→ DATA SHOWN:
Start of Block

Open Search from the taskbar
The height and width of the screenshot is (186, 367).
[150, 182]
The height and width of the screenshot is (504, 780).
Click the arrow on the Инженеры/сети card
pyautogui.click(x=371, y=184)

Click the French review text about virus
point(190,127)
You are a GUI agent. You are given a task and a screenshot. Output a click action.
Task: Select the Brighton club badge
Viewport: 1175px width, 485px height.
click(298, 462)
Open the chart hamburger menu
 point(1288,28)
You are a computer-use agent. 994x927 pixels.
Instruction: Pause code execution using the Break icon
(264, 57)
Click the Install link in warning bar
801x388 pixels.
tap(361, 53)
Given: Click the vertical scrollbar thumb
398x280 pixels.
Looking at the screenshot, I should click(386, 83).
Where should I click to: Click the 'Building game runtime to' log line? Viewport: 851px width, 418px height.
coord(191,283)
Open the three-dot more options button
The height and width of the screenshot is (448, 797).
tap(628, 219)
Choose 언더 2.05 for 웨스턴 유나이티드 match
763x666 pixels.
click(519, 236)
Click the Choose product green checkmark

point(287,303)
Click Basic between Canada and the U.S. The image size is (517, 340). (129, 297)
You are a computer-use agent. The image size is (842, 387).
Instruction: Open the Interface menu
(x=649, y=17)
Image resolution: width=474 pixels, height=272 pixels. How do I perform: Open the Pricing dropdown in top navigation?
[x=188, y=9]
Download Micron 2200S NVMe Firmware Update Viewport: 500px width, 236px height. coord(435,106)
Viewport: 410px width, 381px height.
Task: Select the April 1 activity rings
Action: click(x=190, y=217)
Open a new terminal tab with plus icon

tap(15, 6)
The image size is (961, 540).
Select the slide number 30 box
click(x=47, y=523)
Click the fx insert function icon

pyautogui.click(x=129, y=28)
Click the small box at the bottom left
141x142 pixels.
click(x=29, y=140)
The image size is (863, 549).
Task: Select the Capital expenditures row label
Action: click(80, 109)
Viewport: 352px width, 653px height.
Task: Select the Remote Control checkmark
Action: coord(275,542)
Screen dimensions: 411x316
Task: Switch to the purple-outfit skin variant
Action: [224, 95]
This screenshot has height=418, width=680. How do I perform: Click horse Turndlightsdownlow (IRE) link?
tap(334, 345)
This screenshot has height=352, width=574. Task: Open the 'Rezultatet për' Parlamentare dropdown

End of Block

→ PROBLEM TO WORK ON: Find every line in the listing that holds the string "agent", then say how many there are as a bare number.

→ EXERCISE SOLUTION: 3